Once you have decided what or whom you would like to photograph, by broadly identifying your target market, you would want to work on the finer strokes – looking at smaller segments of these broader sections of possible customers. I have a student, who when asked for the niche she would like to pursue said, “fashion.” Following Tony Luna’s challenge to look for the smallest niche (Tony Luna: Lifecycle of a Freelance Photography Job), I asked her, what’s smaller than “fashion photography” answered with a giggle “men’s fashion.” Other students followed through with various answers “children’s fashion,” “infants’ fashion,” “senior fashion,” “big size fashion,” “gay fashion,” and “ethnic fashion.” The list continued to grow, and this is the challenge you might want to pursue – how small a niche can you find.

Baby portraiture is a popular niche, and many portrait photographers include babies in their repertoire of portraits. However, usually, photographers wait until babies are about between four and six months old so that they can be posed sitting down, and at that point, already be reacting and interacting with photographers. It would be easier then to get them to smile. Anne Geddes, an Australian-born photographer, on the other hand, sought to photograph an even smaller niche, not just babies but newborns, and thus succeeded in setting a trend in infant photography. After finding and identifying a sub-niche, she then went on to very creatively expand the various situations that she photographed newborns – not with usual props or situations like a child’s chair, or a blanket, but in baskets, flowers, vases, pails – or simply contained in the big and strong hands of their fathers. Beyond doing portraits, she further expanded the products that featured these photographs. She produced cards, stationaries, posters, boxes, calendars, and even coffee-table books.

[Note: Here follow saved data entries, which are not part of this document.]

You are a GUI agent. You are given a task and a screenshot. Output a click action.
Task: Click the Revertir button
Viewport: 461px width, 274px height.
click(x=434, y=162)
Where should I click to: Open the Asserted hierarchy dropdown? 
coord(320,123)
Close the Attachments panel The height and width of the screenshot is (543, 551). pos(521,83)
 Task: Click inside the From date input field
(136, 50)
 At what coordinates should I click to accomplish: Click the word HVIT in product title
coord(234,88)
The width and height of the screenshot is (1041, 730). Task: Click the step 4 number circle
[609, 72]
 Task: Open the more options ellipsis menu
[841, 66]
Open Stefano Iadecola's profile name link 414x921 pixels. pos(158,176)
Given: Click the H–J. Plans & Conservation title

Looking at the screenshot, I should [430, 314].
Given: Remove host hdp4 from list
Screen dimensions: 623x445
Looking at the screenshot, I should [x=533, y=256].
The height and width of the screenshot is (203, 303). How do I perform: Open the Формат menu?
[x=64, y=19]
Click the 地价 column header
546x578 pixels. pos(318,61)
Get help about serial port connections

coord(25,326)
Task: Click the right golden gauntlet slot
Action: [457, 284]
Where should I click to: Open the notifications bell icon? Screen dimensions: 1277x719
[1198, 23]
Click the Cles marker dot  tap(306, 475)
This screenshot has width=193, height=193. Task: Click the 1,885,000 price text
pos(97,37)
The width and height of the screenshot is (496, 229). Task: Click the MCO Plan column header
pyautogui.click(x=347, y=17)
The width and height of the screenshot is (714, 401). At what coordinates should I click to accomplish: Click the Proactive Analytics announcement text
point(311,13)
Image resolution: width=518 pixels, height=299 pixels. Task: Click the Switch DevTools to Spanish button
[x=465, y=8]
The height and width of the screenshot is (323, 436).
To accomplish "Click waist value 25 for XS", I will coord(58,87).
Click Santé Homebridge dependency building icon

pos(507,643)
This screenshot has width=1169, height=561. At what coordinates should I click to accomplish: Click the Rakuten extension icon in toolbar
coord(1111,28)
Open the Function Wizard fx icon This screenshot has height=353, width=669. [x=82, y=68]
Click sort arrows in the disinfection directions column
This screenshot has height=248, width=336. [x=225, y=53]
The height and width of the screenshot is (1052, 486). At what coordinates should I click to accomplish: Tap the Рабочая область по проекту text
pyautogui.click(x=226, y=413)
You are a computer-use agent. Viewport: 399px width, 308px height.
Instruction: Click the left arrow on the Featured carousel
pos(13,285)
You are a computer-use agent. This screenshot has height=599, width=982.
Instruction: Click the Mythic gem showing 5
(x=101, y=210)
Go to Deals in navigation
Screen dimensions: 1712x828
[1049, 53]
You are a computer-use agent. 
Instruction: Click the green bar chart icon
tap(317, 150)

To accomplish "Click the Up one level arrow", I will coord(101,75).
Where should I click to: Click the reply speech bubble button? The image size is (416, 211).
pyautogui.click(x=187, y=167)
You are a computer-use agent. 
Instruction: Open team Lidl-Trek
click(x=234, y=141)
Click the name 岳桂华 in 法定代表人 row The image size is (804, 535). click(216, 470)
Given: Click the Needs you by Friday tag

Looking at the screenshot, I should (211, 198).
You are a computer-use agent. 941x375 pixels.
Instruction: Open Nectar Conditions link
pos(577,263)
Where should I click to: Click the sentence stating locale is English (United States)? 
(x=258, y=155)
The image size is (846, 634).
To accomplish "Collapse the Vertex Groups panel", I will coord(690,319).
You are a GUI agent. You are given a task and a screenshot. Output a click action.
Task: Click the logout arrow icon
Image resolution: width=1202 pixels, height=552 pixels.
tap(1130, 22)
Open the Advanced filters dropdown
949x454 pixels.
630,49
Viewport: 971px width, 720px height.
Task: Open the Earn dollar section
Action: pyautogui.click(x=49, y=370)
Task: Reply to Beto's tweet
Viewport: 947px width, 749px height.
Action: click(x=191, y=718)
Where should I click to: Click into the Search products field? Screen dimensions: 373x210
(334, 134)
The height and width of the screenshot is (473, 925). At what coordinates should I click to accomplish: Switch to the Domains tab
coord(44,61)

Once you have decided on your intended niche, draw up a list of those whom you would like to win as accounts, customers or clients, and add their contact info and other bits of information about them. This is the process of creating a Client Database. For personal portraits – such as for infants – it may take some sleuthing and proactive efforts to connect with your prospective clients. I’ve known of photographers who have made arrangements with hospitals to take photos of newborns and offer them for free to mothers. Try vets’ clinics, if you are doing pet photography. (You can do this on an Excel spreadsheet or use a contact management software/app). Or, in a reverse process, your list could grow when you have “put yourself out there” through advertising or social media marketing, and prospective customers call you. Sometimes, additions to your clients’ database could come from your inspired actions. When one of our account executives bagged a job, I asked how she found her client. She said she was caught in heavy traffic and noticed a truck next to her car. It had big photographic sticker panels, and she copied down the name and contact info of the company. She pursued that lead, and voila, she found a new client!

Students have often told me that they’ve heard that to get started in business, they would need connections, but I like to say that it’s not the connections that they (or their parents) have, but the connections that they make and the connections that they keep that will help them succeed in business.

It’s your turn now to decide on your niche, and to start creating your client database. Make and keep your connections, and you’re on your way to succeeding in the business of photography.